Seventy-two patients were enrolled (median age 60 years, range 35-76) of whom, 30% female), 29% identified as African American. Twenty-one patients (29.2%) received more than one induction therapy, 49 (68%) received daratumumab-containing regimen. Post-ASCT 48 patients (66.6%) achieved CR/sCR, and 35% were MRD negative.

By 14mo post-ASCT, 90.5% of patients acquired complete protective immunity against invasive pneumococcal disease, while only 20% against non-invasive disease. Notably, 25% of patients exhibited a recall-like response to the first PCV dose, achieving protective titers (≥ 0.35mcg/mL) after only one PCV13 dose. This early response was significantly associated with humoral immunity retention (p=0.0025), higher circulating memory B cell prevalence at 6mo post-ASCT (p=0.0502), and increased CD19+CD56+ long-lived plasma cells in the bone marrow at 2mo (p=0.0286). At 8mo, prior to booster vaccination, early vaccine responders also showed greater memory B cell activation (p=0.0025).

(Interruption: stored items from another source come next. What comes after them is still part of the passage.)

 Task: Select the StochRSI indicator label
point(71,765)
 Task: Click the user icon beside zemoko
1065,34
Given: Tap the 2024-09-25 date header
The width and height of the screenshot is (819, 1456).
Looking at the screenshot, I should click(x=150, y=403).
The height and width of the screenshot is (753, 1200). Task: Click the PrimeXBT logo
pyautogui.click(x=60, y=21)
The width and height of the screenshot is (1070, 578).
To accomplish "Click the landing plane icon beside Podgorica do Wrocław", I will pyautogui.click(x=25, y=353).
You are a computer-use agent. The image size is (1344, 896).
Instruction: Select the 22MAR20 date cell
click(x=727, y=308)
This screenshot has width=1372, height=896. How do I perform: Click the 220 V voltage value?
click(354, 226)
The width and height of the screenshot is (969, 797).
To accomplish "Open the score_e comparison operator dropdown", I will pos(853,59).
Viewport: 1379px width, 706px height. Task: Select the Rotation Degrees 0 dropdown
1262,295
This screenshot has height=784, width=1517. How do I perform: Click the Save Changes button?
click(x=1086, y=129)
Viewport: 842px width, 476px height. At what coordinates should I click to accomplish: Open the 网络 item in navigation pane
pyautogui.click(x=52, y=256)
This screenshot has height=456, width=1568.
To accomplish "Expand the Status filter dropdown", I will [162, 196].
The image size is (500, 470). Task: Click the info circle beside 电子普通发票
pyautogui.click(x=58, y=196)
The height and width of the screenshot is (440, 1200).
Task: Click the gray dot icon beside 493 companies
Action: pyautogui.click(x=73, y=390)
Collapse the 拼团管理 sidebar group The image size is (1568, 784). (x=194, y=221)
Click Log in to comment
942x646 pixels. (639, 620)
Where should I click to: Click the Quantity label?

Cox regression analysis revealed that female patients acquired protective immunity earlier than males for both invasive (HR 1.25, 95% CI 0.55-2.72) and non-invasive disease (HR 7.78, 95% CI 2.13-38.46) and, were 3 times more likely to achieve full protection against non-invasive disease by 14mo (p=0.0052). In contrast, patients treated with daratumumab-containing induction (HR 0.22, 95% CI 0.02-1.43) or who achieved MRD negativity (HR 0.40, 95% CI 0.09-1.52) had delayed acquisition of protective immunity. These groups were also 2-3 times less likely to achieve full protection against non-invasive disease by 14mo (daratumumab: p=0.0048; MRD-negative: p<0.1), and showed significantly reduced CD19+CD56+ long-lived plasma cell content at 2mo post-ASCT (daratumumab-naïve vs. treated: 0.0024% vs. 0.0006%, p=0.0005; MRD-positive vs. negative: 0.0023% vs. 0.0014%, p<0.1).

Conclusions:

Our study suggests that while most patients developed protective immunity against invasive pneumococcal disease following PCV vaccination post-ASCT, more intensive induction regimens, particularly those including daratumumab, may impair vaccine responsiveness. Retention of humoral memory post-ASCT was associated with stronger vaccine responses but also correlated with detectable MRD. In contrast, loss of humoral memory or CD19+CD56+ long-lived plasma cells, partly linked to daratumumab exposure, were associated with reduced acquisition of protective immunity against non-invasive disease. These findings highlight a potential tradeoff between achieving deeper disease responses and maintaining effective vaccine-induced immunity post-ASCT. Validation in larger cohorts across other acellular vaccines is warranted.